Green Rover was built by Swan Hunter, Hebburn-on-Tyne, UK. She is a single hulled tanker and carries a mixture of fuel oil, aviation fuel, lubricating oil and fresh water. She was in service with the Royal Fleet Auxiliary from 1969 till 1992.
Green Rover was decommissioned in 1992 from the Royal Navy and sold to the Indonesian Navy. There she took on the name of KRI ARUN and in addition to providing tanker duties, also became the flagship of the Training Commander in the Indonesian fleet. She is still in service as of 2006.
The primary role of Green Rover was to replenish Royal Navy warships with fuel oil, aviation fuel, lubricants, fresh water and a limited amount of dry cargo and refrigerated stores whilst underway.
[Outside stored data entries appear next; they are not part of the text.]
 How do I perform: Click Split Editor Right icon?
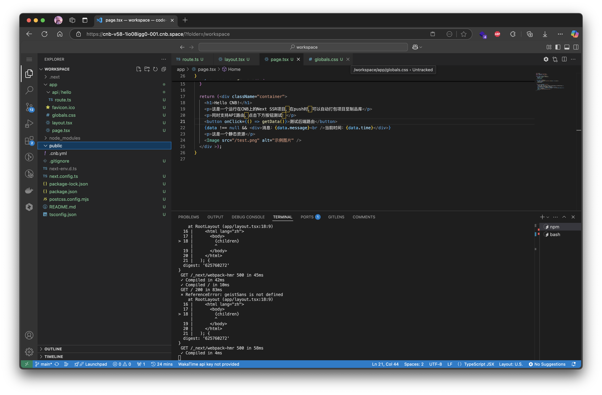click(564, 59)
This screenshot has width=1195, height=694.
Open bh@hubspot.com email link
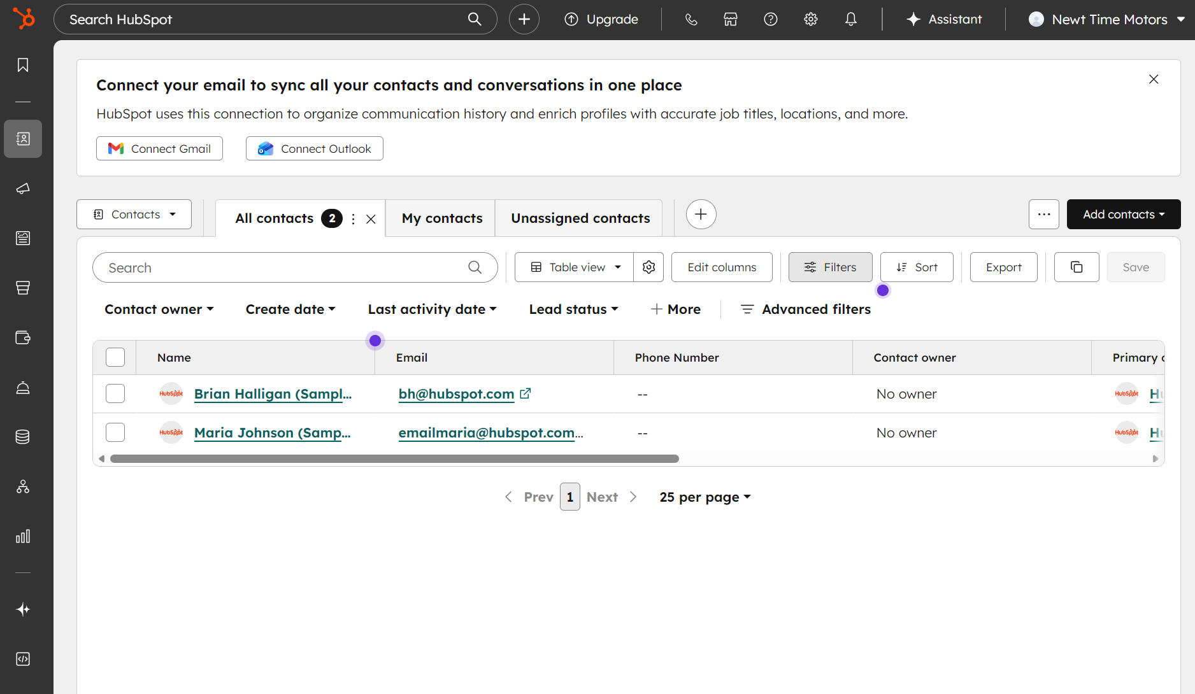tap(456, 393)
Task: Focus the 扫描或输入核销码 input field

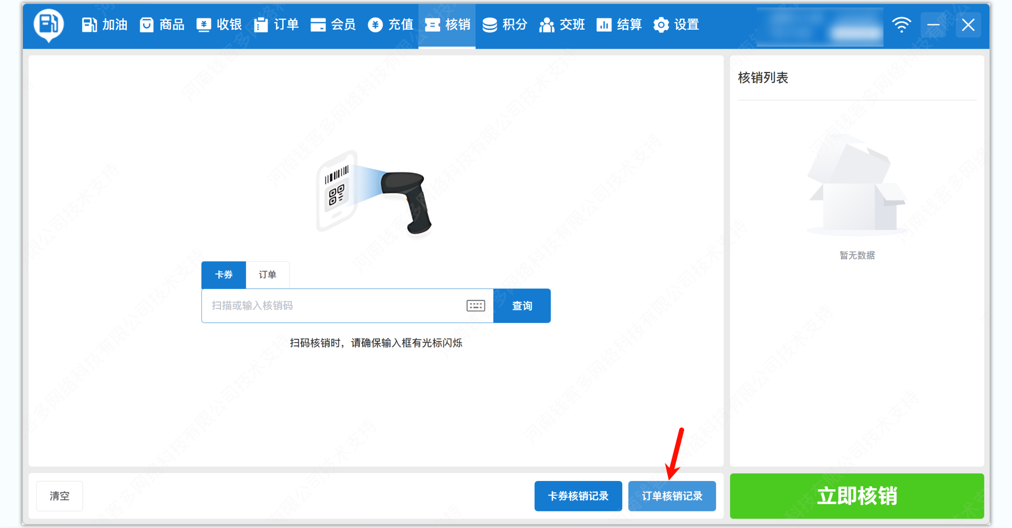Action: click(x=332, y=305)
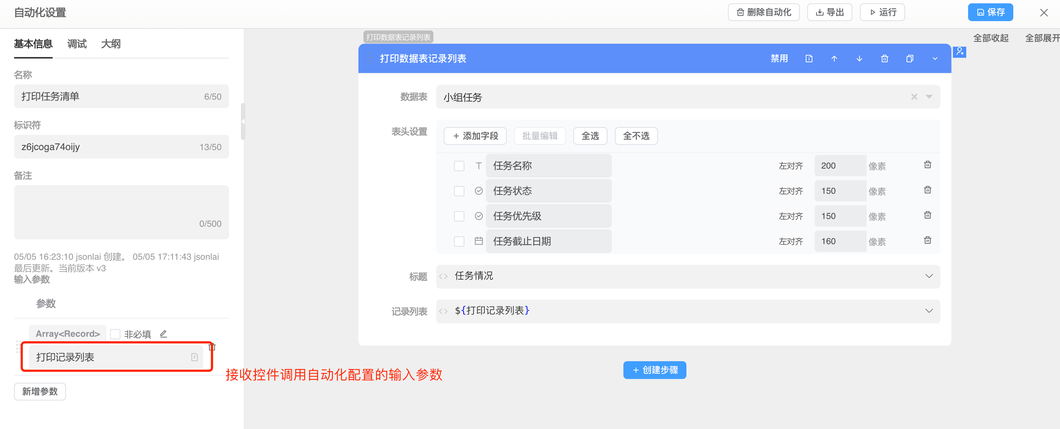Open the 大纲 tab
This screenshot has width=1060, height=429.
(110, 44)
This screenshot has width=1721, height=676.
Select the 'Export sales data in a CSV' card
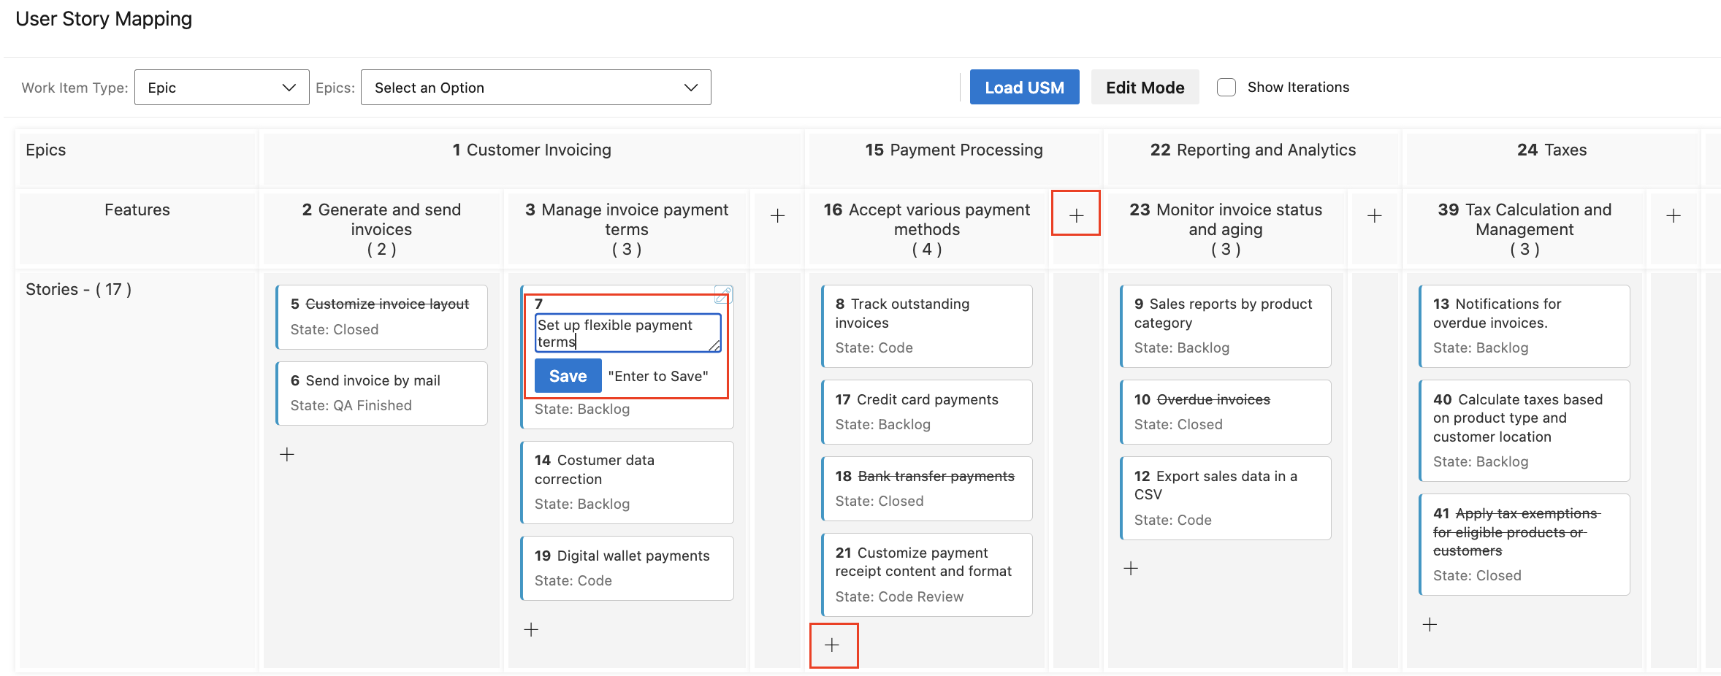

The transferring of fuel and stores requires the warship and the RFA ship to steam along side-by-side while the cargo is passed from one ship to the other via hoses and lines rigged between them.
These ships are able to replenish two warships simultaneously, one on each side. They are also fitted with a large flight deck which is served by a stores lift. This is used when helicopters are employed as flying cranes, ferrying supplies from ship to ship by air, and is used to speed up the replenishment process or in cases when a ship needs supplies but not fuel.
Although not big enough to support a large task group, these ships are ideal for supporting individual warships or small groups on deployment.